The Kreider-Reisner Aircraft Company was an American flying service and aircraft manufacturer from 1923 to 1929.

History
The Kreider-Reisner Aircraft Company was formed at Hagerstown, Maryland in 1923 as a sub-contractor. By September 1925 the company was operating a general flying service and incorporated. In 1926 it designed and built the first aircraft the Midget lightplane. The aircraft performed well in aviation competitions so the company then designed a two-seat utility biplane. It had decided it was cheaper to design and build an aircraft for use in its own flying services and the resulting aircraft was the C-2 Challenger. A smaller version was designed and built in 1928 as the C-6 Challenger. On 1 April 1929 the company was bought by the Fairchild Aircraft Company who continued production at Hagerstown and redesignated the aircraft in a Fairchild KR series. Kreider remained president, but died on 13 April 1929 in a mid-air collision. Reisner left the company shortly afterward. By 1931, Fairchild had relocated its headquarters to the Hagerstown site. In 1935, the name of the company was changed to Fairchild Aircraft Corporation.

Saved entries:
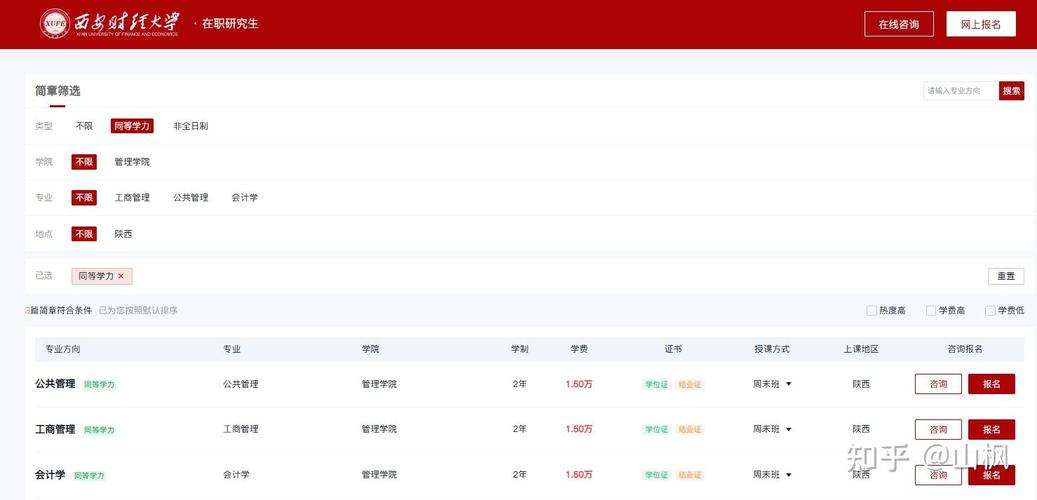1037x500 pixels.
Task: Focus the 请输入专业方向 search field
Action: [x=960, y=91]
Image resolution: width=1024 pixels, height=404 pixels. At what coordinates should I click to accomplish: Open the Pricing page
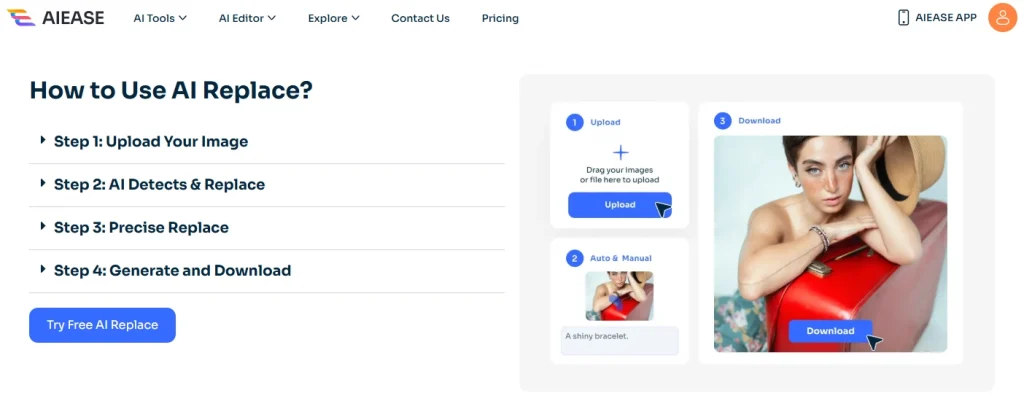[500, 18]
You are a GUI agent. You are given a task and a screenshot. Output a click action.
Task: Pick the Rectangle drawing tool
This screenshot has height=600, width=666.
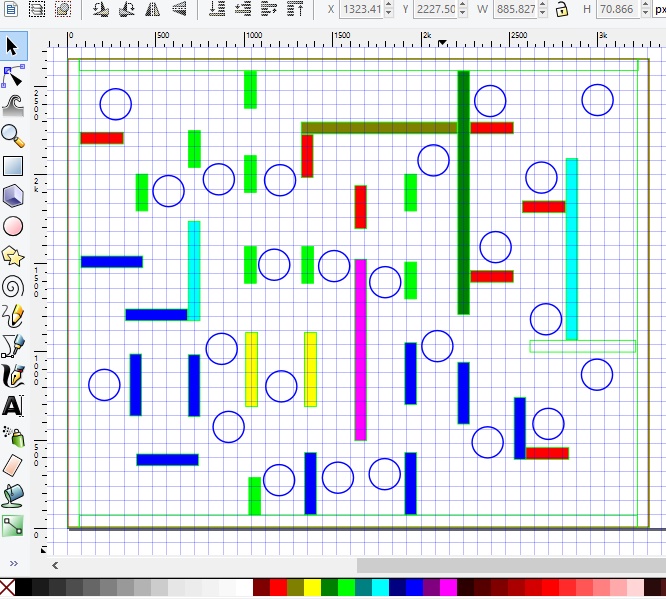(13, 166)
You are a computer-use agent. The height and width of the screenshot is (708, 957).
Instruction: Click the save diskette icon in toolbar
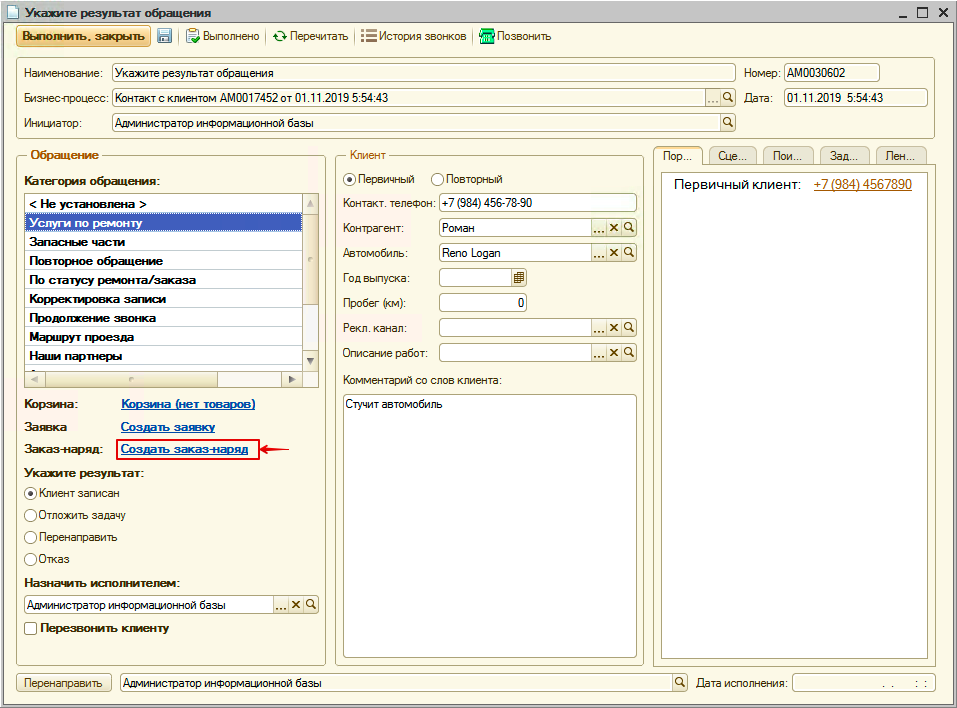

§ What to produce: In the Kreider-Reisner company history, please name the company that bought Kreider-Reisner on 1 April 1929.

§ Output: The Fairchild Aircraft Company.